The mean (SD) airway to lung ratio was 0.033 (0.004) (98.3 [10.4] percent predicted) in the MESA Lung study and 0.032 (0.003) (95.7 [9.3] percent predicted) in the CanCOLD study. The Figure presents representative CT images showing the spectrum of airway to lung ratio and associated FEV1:FVC among never smoking participants free of standard COPD risk factors.
In the MESA Lung Study, participants in the lowest quartile compared with those in the highest quartile of airway to lung ratio had significantly lower FEV1:FVC (0.69 vs 0.78; adjusted mean difference, −0.09; 95% CI, −0.10 to −0.08; P < .001) and had higher COPD prevalence (11.7% vs 2.9%; adjusted prevalence ratio, 4.06; 95% CI; 2.75 to 5.99; P < .001; adjusted prevalence difference, 8.9%; 95% CI, 7.5% to 9.8%). Findings were similar in unadjusted and partially adjusted analyses (Table 2).

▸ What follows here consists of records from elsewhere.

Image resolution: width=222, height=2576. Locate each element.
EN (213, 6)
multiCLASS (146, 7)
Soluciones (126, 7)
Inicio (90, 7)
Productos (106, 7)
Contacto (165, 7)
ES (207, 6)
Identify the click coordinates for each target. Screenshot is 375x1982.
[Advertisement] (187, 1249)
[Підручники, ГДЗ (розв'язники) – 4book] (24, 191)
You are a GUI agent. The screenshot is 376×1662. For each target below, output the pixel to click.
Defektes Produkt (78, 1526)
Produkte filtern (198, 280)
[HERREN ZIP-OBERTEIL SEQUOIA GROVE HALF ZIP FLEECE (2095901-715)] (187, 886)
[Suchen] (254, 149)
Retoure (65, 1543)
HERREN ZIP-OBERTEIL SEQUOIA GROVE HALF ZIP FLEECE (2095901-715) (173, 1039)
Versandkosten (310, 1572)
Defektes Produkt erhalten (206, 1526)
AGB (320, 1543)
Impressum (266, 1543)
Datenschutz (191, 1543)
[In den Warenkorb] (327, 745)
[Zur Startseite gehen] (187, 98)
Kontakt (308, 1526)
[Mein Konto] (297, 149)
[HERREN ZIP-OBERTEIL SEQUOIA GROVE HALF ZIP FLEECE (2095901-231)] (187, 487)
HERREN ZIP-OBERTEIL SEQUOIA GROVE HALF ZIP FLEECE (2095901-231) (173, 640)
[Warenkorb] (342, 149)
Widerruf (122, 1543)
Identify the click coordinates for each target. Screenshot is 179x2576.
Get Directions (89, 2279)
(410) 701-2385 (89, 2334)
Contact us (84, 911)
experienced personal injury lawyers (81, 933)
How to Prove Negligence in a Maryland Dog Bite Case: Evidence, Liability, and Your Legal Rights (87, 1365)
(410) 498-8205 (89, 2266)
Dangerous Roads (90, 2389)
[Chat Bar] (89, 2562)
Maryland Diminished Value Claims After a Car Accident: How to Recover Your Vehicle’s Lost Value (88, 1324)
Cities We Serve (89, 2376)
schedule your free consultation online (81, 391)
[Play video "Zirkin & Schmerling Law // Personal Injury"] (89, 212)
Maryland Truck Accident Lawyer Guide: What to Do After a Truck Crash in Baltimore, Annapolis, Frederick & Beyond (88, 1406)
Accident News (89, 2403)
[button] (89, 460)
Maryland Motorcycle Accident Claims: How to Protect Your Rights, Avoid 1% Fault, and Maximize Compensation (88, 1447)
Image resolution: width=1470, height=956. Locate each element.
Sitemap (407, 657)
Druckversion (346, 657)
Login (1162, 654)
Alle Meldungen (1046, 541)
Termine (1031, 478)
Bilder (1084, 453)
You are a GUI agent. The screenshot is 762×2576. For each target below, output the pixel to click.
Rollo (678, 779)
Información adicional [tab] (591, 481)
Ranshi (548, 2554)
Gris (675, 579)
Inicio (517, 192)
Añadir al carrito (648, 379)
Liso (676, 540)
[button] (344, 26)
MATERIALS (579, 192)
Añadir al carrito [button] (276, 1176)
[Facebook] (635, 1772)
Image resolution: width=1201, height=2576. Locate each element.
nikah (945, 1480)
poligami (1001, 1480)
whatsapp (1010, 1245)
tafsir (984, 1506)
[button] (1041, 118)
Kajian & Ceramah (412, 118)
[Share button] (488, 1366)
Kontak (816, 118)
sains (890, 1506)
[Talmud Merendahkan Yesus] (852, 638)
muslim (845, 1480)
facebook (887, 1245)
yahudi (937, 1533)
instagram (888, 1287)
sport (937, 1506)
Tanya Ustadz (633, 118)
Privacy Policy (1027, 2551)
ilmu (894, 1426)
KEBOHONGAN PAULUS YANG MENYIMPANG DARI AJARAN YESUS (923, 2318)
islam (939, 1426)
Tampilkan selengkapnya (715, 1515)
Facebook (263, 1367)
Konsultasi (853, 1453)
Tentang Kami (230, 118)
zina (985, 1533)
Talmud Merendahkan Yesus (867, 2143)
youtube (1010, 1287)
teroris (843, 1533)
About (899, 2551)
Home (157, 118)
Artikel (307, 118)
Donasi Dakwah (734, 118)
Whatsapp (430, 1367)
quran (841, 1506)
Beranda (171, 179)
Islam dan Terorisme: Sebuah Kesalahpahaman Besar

In the CanCOLD study, participants in the lowest airway to lung ratio quartile also had a significantly lower FEV1:FVC ratio (0.61 vs 0.72; adjusted mean difference, −0.09; 95% CI, −0.10 to −0.08; P < .001), and higher COPD prevalence (18.4% vs 6.5%; adjusted prevalence ratio, 2.83; 95% CI, 1.87 to 4.27; P < .001; adjusted prevalence difference, 11.9%; 95% CI, 8.6%-14.1%) than those in the highest quartile (Table 2).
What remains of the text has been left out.